Man sollte doch meinen, dass der Schäfer vom Verkauf seiner Tiere, von Wurst und Wolle gut leben kann. Doch dem ist nicht so. Die Schäfer zählen zu den Geringverdienern – auch in der Landwirtschaft. Die Erträge für das Fleisch sind durch die Konkurrenz aus dem Ausland zu gering und die Wolle finanziert, wenn überhaupt, den Scherer. Im letzten Schafreport Baden-Württemberg (2015) wurde ein Stundenlohn von 6,80 Euro ermittelt. 

Wovon also leben Schäfer und Schäferin außer von der Freude am Hüten? Wie auch sonst in der Landwirtschaft sind für den Schäfer die Betriebsprämien wichtig und ganz besonders die Verträge in der Landschaftspflege. Etwa 60% der Einnahmen aus der Arbeit als Schäfer, so der Schafreport, werden durch eben solche Prämien erzielt. Nur wenige haben die Zeit und die Energie, sich eigene und fairer bezahlte Absatzmöglichkeiten zu schaffen. 

Des Geldes wegen wird heute also keiner mehr Schäfer bei einer Bezahlung unter Mindestlohn, niemals Feierabend, Urlaub oder Verdienstausfall im Krankheitsfall. Da spielt die Liebe zum Tier, zur Natur und zum Erhalt der einzigartigen Alblandschaft die größere Rolle!

Schäferin Kerstin Wiedenmann-Riek beim Hüten ©Oliver Vogel

Was gehört alles zum Hüten?

Holger Banzhaf machte sich in seiner Zunft einen Namen beim Leistungshüten. Auf Landesebene gewann er einige Wettbewerbe. Seit mehr als 10 Jahren ist er nun Richter beim Leistungswettbewerb des Landesschafzuchtverbandes Baden-Württemberg und 2018 fand das Bundesleistungshüten auf seinem Hof statt. Zu den Aufgaben beim Leistungshüten gehören: 300 Schafe unter Kontrolle halten, sie aus dem Pferch und im Straßenverkehr führen, sie auf einer großen Fläche so wie einer kleinen hüten – also alles Dinge, die ein Schäfer tagein, tagaus zu tun hat. 

Treue Helfer sind dabei die Hunde. Beliebt sind Altdeutsche Hütehunde und Deutsche Schäferhunde. Ihre Ausbildung dauert etwa drei Jahre und wird vom Schäfer selbst durchgeführt. Ihre Aufgabe ist es, auf Kommando oder von allein die Herde beisammenzuhalten, sie von Straßen und schmackhaften Feldern wegzulenken und sie zu beschützen.

» Vorliegende Daten
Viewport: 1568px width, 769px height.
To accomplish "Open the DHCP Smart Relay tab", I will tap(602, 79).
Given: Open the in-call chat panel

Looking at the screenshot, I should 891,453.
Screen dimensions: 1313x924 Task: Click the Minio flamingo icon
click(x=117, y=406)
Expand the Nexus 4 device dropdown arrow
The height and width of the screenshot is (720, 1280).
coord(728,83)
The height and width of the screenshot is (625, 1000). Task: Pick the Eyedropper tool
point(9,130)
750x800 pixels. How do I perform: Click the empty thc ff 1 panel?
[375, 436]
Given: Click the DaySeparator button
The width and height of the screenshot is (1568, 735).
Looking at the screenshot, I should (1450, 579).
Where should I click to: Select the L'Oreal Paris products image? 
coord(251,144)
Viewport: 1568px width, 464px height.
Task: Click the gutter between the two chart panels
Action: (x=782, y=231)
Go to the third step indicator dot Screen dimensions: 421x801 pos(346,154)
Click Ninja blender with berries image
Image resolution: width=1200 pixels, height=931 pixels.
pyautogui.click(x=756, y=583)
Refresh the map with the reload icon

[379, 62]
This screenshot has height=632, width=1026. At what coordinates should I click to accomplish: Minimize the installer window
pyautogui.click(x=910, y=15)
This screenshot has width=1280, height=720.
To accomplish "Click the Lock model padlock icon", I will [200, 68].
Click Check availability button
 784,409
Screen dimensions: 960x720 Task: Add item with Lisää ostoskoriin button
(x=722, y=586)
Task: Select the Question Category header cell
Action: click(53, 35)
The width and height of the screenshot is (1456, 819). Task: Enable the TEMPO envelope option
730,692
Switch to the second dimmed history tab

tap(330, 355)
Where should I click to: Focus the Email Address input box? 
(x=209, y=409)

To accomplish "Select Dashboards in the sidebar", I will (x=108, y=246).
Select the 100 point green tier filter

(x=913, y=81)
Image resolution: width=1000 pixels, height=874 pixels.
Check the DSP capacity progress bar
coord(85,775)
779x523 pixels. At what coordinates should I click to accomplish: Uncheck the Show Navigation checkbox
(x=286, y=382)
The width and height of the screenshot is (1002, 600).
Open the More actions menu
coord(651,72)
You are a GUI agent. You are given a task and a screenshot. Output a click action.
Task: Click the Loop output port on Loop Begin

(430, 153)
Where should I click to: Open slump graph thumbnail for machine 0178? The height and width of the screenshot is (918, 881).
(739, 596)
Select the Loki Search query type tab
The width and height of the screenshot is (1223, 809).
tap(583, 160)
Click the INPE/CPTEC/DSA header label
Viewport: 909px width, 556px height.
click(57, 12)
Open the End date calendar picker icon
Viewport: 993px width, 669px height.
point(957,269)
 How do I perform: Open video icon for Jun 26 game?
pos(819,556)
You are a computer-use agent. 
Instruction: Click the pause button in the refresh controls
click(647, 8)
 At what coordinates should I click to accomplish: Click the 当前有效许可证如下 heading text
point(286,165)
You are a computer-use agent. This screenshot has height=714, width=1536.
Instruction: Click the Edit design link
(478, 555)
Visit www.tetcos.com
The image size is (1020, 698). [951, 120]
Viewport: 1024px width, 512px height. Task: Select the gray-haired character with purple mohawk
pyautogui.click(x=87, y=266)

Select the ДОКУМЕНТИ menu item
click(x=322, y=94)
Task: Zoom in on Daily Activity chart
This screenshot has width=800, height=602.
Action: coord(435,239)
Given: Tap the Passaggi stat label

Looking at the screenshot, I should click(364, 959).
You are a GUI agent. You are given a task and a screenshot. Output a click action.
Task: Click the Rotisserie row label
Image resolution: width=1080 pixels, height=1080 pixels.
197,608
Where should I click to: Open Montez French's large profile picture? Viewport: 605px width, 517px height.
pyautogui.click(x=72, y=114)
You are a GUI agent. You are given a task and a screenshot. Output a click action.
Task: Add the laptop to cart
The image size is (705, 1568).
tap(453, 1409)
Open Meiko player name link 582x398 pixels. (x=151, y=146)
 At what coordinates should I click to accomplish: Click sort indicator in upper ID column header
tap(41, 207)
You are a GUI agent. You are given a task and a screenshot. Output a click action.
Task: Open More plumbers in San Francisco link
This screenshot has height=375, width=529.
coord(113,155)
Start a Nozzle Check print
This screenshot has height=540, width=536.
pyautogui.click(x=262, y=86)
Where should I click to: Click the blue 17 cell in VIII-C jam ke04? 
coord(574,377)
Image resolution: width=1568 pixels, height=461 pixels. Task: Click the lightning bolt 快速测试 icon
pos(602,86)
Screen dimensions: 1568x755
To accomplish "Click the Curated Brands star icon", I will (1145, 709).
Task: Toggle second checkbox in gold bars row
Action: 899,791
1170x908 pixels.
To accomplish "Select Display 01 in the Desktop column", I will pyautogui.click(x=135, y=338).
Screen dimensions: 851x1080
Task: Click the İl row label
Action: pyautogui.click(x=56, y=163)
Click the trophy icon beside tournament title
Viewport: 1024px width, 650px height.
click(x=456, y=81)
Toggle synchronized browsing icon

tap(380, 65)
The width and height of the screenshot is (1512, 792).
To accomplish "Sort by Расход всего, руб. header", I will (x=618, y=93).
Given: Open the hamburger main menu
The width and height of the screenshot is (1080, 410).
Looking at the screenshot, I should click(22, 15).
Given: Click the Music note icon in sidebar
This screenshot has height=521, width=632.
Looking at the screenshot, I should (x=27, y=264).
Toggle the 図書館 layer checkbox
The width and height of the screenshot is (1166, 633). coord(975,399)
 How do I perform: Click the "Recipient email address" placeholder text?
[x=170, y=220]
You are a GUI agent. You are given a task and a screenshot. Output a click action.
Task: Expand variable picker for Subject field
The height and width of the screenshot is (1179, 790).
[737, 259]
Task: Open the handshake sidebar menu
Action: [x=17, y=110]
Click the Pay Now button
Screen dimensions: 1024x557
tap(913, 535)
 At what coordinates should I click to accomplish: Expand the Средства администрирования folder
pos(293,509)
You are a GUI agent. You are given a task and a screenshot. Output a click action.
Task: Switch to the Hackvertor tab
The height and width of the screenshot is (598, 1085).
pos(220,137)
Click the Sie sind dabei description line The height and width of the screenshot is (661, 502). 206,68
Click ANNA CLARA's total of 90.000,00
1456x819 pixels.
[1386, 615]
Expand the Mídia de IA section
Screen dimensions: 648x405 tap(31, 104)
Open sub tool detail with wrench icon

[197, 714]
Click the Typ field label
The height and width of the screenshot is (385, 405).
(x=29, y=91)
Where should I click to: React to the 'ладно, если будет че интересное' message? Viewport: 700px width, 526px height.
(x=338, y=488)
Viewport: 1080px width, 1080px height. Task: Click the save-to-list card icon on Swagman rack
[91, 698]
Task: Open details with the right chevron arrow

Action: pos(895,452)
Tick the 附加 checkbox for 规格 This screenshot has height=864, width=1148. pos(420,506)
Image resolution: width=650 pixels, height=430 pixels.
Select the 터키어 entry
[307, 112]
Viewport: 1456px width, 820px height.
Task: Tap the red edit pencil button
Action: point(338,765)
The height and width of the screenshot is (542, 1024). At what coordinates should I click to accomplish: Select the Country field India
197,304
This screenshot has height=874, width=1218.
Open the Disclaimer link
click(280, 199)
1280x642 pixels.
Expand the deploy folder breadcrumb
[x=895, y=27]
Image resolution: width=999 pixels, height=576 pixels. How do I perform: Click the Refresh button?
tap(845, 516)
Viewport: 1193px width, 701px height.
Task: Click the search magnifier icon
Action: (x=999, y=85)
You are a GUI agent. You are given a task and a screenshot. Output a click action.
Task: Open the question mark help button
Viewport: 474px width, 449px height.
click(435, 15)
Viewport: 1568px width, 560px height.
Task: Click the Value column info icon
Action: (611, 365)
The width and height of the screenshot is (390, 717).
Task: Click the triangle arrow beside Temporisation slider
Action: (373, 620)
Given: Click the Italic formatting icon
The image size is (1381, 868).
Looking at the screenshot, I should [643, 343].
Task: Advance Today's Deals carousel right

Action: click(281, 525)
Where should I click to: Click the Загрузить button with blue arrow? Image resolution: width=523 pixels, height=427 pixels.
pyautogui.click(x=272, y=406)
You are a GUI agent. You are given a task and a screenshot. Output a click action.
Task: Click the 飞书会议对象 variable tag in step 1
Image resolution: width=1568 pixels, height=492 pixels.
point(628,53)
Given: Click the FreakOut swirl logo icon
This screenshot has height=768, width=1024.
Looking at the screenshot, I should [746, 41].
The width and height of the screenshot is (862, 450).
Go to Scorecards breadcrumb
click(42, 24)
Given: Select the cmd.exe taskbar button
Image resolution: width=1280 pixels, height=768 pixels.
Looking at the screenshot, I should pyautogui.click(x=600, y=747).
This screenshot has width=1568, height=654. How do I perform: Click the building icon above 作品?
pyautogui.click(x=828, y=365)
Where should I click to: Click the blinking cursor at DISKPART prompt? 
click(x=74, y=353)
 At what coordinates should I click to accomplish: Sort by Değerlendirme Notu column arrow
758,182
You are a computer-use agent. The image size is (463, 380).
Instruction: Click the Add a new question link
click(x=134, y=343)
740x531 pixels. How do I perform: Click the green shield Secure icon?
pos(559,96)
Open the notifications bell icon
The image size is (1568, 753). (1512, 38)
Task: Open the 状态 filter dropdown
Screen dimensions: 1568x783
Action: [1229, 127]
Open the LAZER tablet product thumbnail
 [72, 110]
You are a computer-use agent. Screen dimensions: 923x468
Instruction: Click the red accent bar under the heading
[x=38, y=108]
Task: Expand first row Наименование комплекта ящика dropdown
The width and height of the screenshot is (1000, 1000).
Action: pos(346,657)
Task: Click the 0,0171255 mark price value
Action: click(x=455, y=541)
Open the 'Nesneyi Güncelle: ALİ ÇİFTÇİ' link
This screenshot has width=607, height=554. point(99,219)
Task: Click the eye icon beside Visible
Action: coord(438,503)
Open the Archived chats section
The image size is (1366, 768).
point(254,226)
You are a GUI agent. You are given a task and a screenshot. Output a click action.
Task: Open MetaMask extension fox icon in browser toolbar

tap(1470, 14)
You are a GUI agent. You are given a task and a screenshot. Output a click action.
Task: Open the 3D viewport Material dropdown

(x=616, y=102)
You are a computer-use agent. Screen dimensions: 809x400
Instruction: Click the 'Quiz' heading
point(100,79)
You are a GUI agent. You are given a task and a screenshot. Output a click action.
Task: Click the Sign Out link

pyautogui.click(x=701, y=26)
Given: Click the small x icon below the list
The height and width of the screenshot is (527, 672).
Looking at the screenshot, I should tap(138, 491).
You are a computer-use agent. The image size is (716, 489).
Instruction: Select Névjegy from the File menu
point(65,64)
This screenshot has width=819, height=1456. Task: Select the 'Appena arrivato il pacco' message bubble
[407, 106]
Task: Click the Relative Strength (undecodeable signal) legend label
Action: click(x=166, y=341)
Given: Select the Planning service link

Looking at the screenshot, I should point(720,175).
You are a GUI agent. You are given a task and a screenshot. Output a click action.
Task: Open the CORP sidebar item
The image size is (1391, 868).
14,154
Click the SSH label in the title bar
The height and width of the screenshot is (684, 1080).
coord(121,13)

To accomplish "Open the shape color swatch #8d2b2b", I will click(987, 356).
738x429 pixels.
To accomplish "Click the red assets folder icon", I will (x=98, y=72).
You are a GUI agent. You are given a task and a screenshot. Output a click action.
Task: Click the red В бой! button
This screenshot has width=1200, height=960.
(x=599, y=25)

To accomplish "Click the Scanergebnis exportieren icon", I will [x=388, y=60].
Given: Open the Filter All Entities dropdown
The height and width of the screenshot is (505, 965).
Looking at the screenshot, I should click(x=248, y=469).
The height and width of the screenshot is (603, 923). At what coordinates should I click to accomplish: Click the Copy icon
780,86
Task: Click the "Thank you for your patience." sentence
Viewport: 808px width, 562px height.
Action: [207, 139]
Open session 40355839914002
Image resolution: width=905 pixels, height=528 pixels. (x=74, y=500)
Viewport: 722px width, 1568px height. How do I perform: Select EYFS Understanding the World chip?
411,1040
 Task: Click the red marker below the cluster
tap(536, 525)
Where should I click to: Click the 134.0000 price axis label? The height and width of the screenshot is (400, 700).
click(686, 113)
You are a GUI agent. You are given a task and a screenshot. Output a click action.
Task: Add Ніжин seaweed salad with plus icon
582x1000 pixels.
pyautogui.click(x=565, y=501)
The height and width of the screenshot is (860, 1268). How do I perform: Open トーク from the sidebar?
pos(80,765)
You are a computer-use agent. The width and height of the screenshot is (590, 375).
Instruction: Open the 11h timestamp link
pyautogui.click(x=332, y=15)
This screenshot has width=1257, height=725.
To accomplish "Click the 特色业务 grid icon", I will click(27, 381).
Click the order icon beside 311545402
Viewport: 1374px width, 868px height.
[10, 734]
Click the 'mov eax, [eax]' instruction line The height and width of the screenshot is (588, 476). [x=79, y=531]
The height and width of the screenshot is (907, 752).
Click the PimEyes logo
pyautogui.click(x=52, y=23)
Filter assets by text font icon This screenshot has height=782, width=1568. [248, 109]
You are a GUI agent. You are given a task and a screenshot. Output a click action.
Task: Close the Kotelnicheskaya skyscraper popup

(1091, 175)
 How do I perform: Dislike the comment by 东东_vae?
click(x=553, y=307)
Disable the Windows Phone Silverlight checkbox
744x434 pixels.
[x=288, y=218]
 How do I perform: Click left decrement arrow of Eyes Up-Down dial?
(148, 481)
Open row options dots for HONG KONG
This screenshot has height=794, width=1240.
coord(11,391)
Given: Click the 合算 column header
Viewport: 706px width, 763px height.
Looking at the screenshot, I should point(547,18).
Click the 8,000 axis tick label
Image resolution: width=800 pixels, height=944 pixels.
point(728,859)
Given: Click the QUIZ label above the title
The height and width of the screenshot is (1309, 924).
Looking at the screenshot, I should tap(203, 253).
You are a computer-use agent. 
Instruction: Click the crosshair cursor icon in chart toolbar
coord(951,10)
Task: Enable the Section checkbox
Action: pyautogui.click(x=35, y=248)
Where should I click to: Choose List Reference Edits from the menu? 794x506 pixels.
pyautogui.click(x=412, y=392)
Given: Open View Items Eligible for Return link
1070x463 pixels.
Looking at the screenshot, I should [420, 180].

» Arbeitsauftrag 1
Übertragen Sie diesen Satz aus dem Lesetext über Schäfer ins Englische: „Die Schäfer zählen zu den Geringverdienern – auch in der Landwirtschaft.“
» Arbeitsauftrag 2
Schreiben Sie den Lesetext über Schäfer und ihre Hütehunde im Anschluss an seinen letzten Satz weiter.
Die Daten haben mit dem Lesetext nichts zu tun.

» Antwort 1
Shepherds are among the low earners – even within agriculture.

» Antwort 2
Zum Hüten gehört auch die Schippe. Auf diese kann sich der Schäfer lehnen, was das Stehen erleichtert. Giftige oder dornige Pflanzen können mit ihr auch ausgestochen werden und den kleinen Haken nutzt der Schäfer manchmal, um seine Schäfchen behutsam einzufangen. Vor Schmutz und Dornen, Wind und Wetter schützt den Schäfer sein schwarzes langes Hemd. 

Wie pfiffig Banzhaf beim Hüten ist, beweist auch die WhatsApp-Gruppe, die er mit den Hundebesitzern im Umkreis hat. Darin informiert er, wo er mit seiner Herde unterwegs ist, sodass es zu keinen Konflikten zwischen freilaufenden Hunden und den Schafen kommt

Wo weiden die Schafe und wie kommen sie dorthin?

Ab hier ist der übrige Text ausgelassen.